Collected data:
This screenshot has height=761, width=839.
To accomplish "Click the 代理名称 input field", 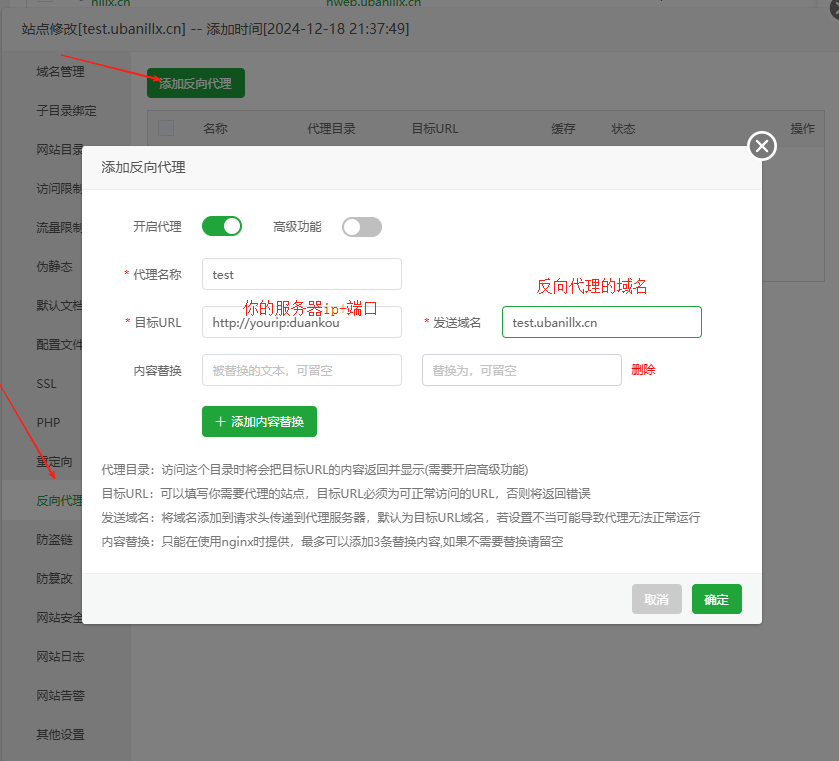I will point(302,275).
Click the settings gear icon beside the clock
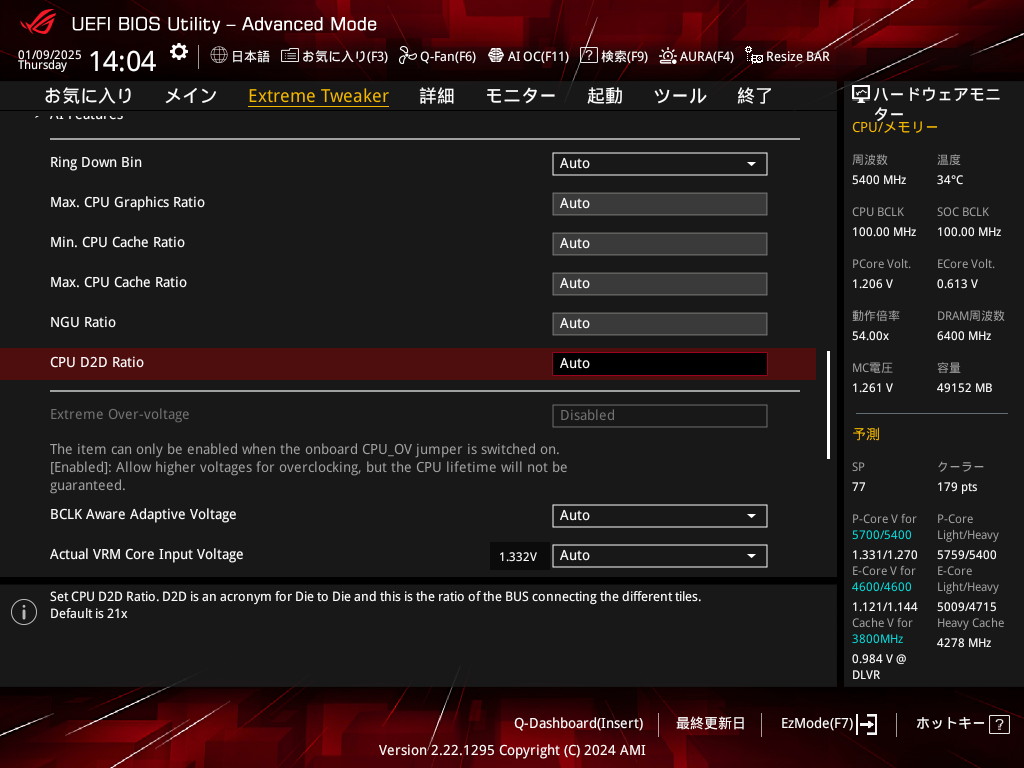 click(x=178, y=52)
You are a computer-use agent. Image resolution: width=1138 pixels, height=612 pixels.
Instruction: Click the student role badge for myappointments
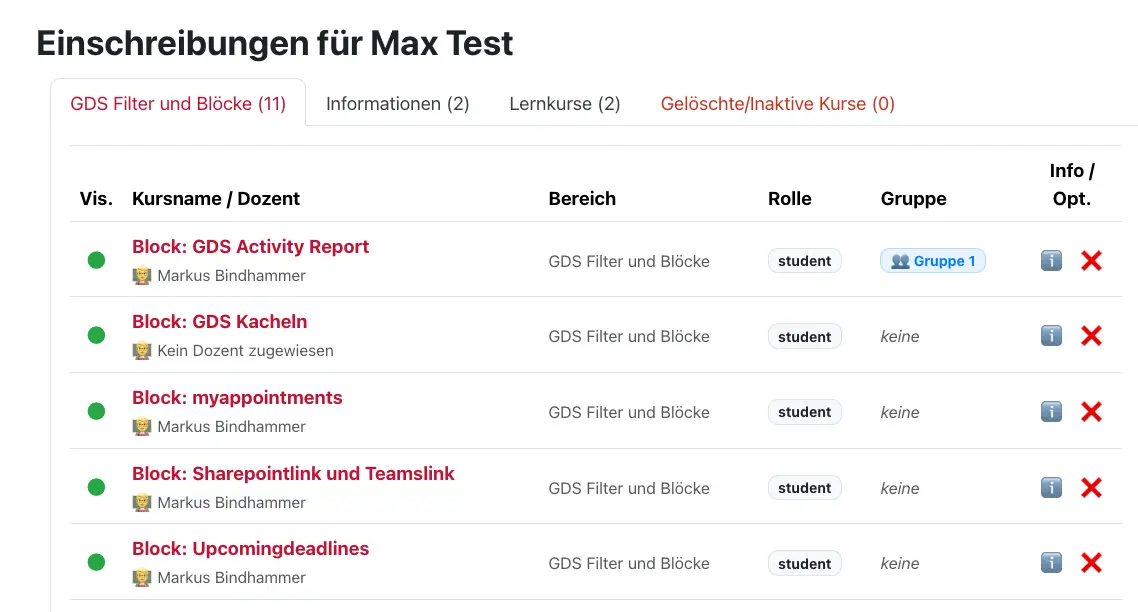click(x=804, y=411)
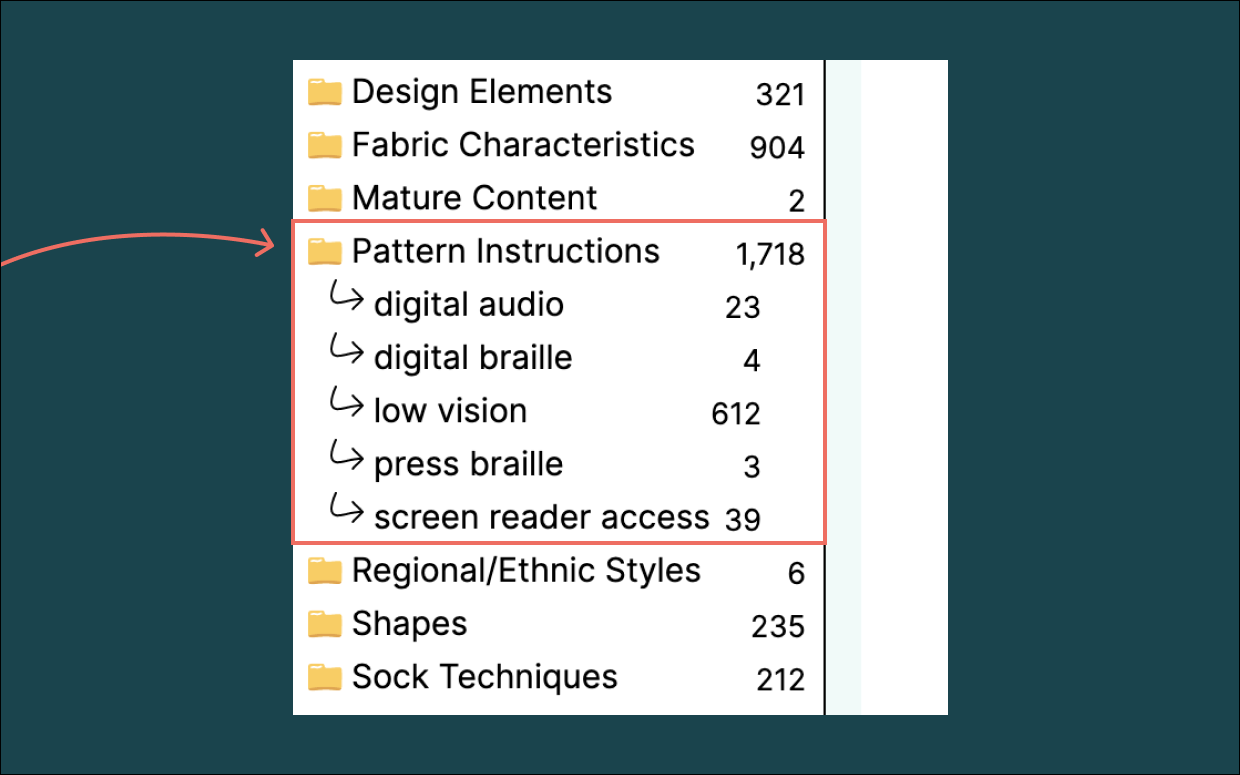This screenshot has height=775, width=1240.
Task: Select the screen reader access subcategory
Action: 540,515
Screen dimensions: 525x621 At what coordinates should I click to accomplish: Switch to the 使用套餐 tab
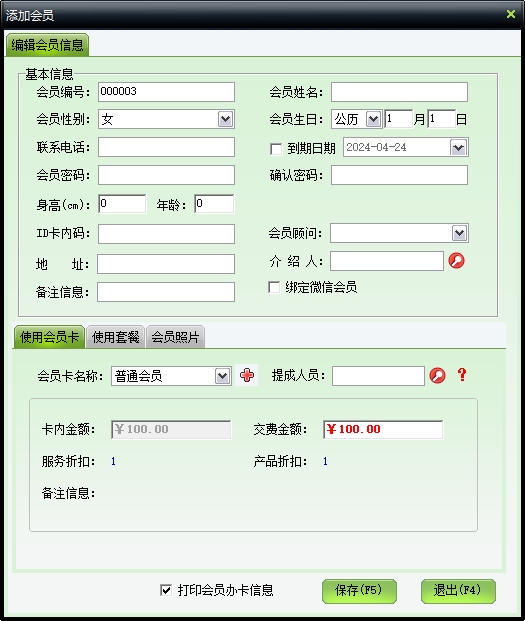116,337
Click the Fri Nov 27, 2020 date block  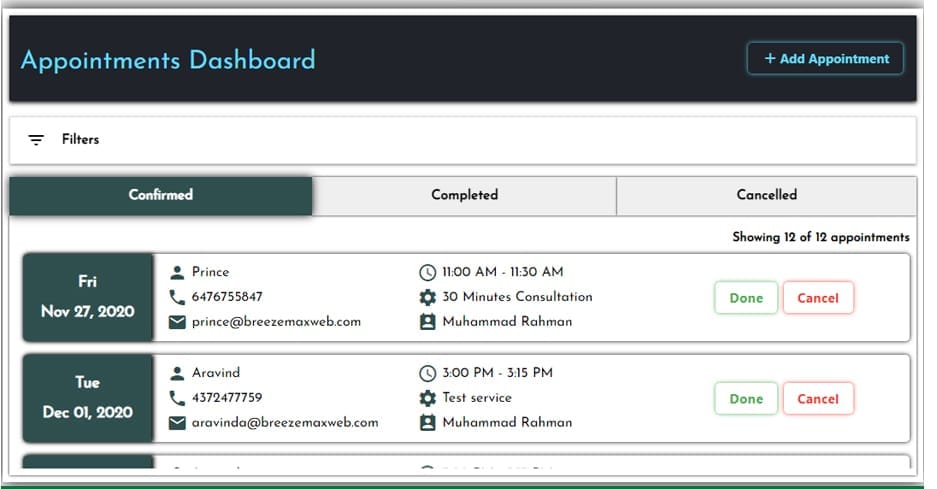87,297

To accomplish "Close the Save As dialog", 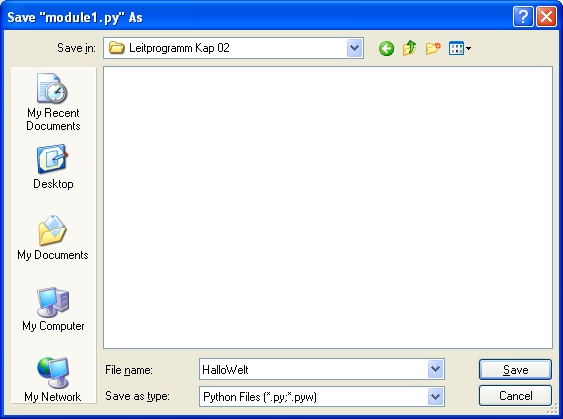I will click(546, 17).
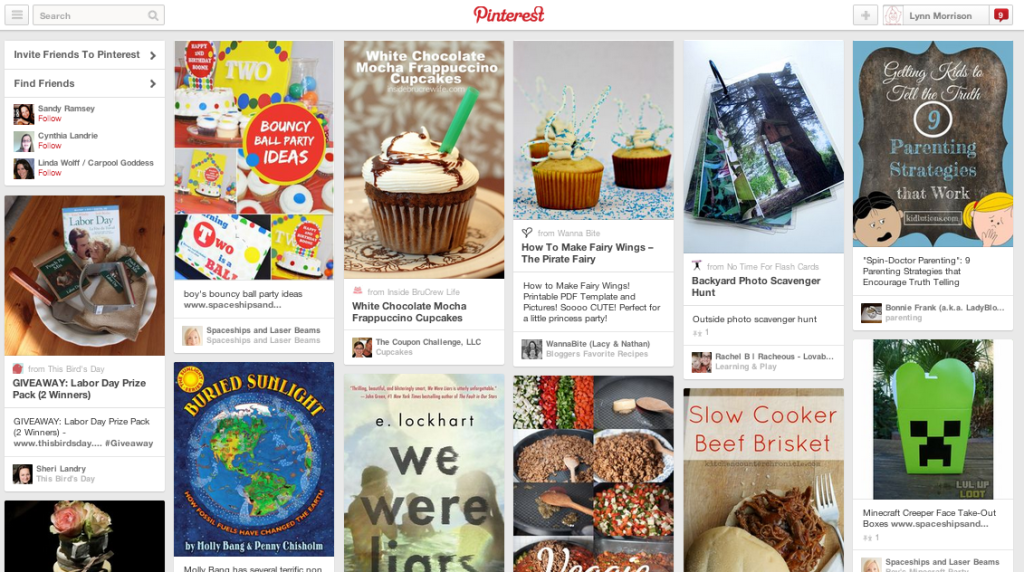The image size is (1024, 572).
Task: Open White Chocolate Mocha Frappuccino Cupcakes link
Action: (x=409, y=312)
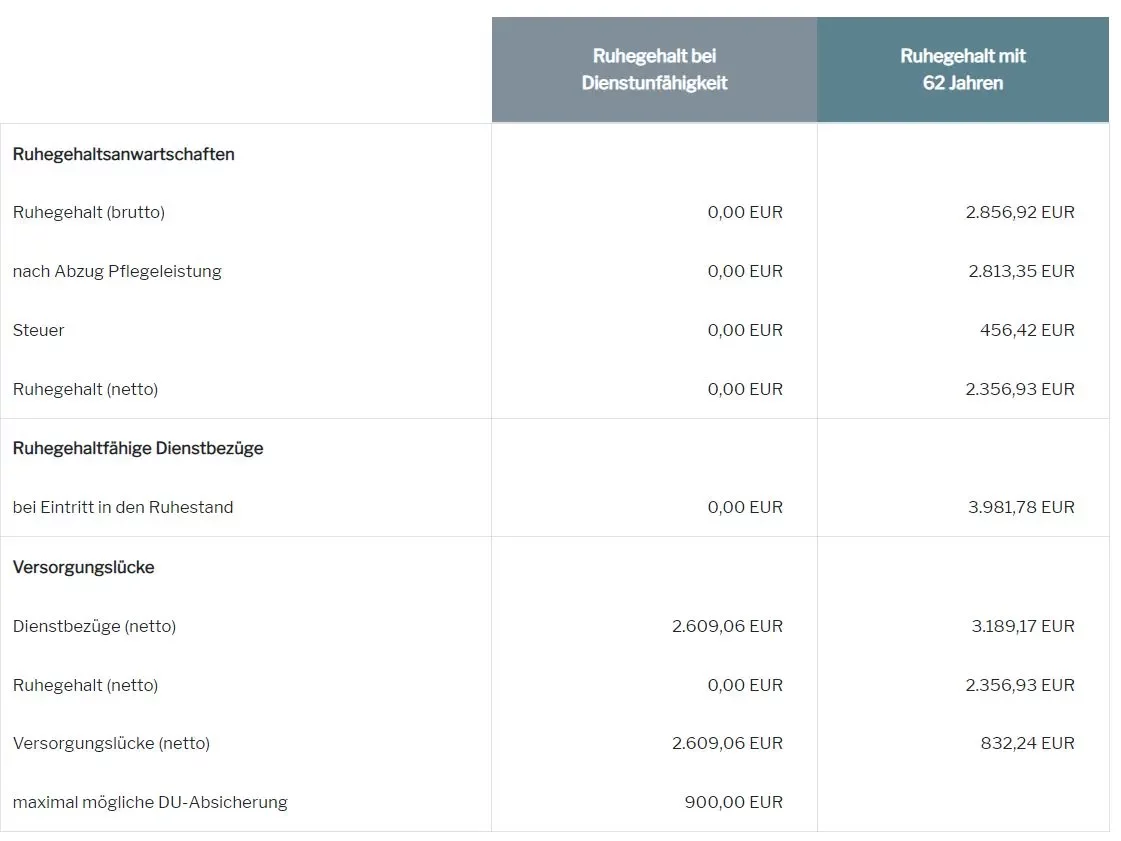The width and height of the screenshot is (1121, 841).
Task: Click the 2.856,92 EUR gross pension value
Action: coord(1019,212)

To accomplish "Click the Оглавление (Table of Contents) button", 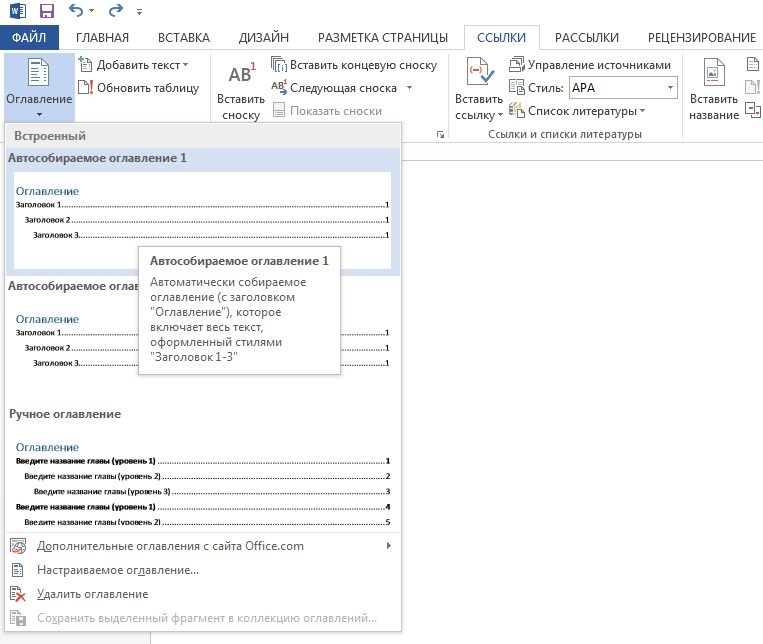I will 39,86.
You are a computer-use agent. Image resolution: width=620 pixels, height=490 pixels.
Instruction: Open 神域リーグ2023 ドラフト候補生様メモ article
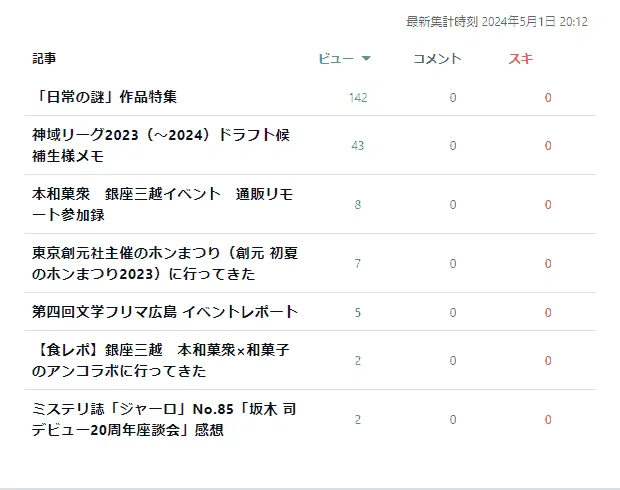[161, 145]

### REQUIRED WORK
Reproduce the records above exactly, but only from the line containing "Instruction: Open 神域リーグ2023" through the last line, both included, and without any pictures.

### THE ANSWER
Instruction: Open 神域リーグ2023 ドラフト候補生様メモ article
[161, 145]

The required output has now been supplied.